また振り込め詐欺の手口は税務署を名乗るものだけではありません。近年あった事例では、長男を名乗る電話で「確定申告があって税務署に3千万円払わなければいけない」、「頭金が今日中に必要」などと伝えられた女性が、自宅まで来た男に現金150万円を渡してしまったということがありました。現金を直接狙うだけでなく、勤務先や取引銀行の情報を問い合わせる事例、未公開株や社債の取り引きに関連して銀行の口座情報を聞き出そうとする例など、さまざまな被害が報告されています。

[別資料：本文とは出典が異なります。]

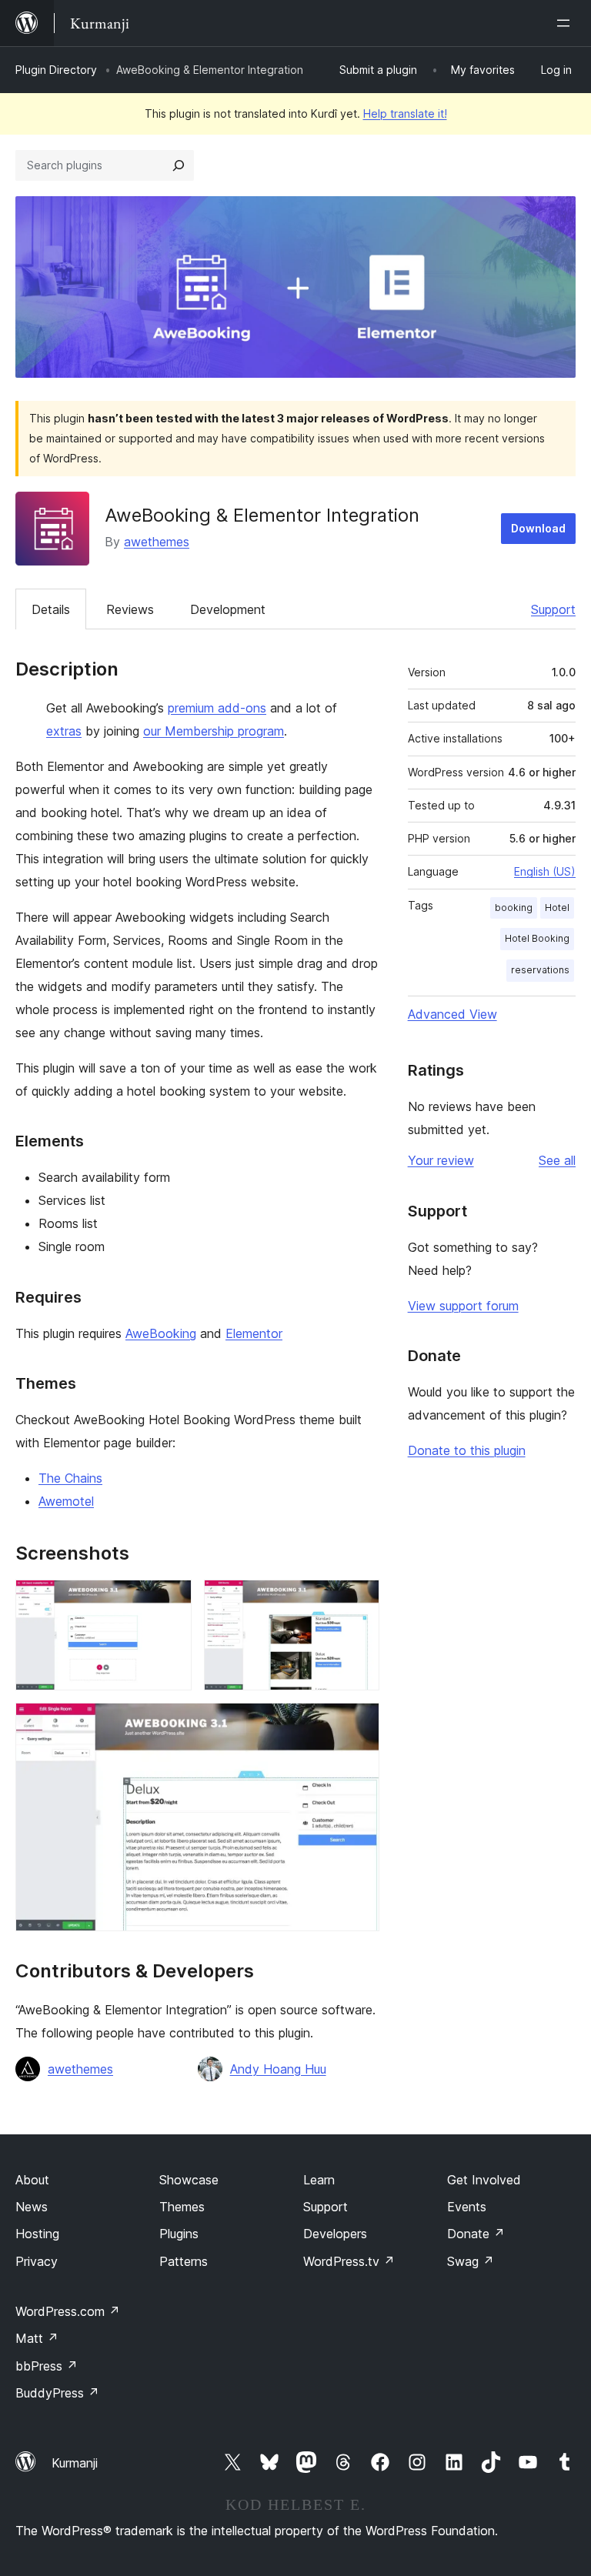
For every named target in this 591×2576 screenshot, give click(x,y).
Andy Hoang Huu (278, 2069)
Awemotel (66, 1501)
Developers (335, 2233)
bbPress (46, 2366)
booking (514, 907)
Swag (470, 2261)
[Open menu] (566, 23)
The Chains (70, 1478)
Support (553, 609)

詐欺ばかりは、いかに顧問の税理士が有能であろうとも、納税者本人が気を付けていなければ防ぐことはできません。また詐欺の被害は盗難などと異なり、雑損控除などの税の救済手段も適用されません。詐欺にひっかかったのは本人のミスだからだという容赦のない理由です。
振り込め詐欺の常とう句は「時間がないから早くして」。電話口でこの言葉が出てきたときには、まず「怪しい」と思うようにしましょう。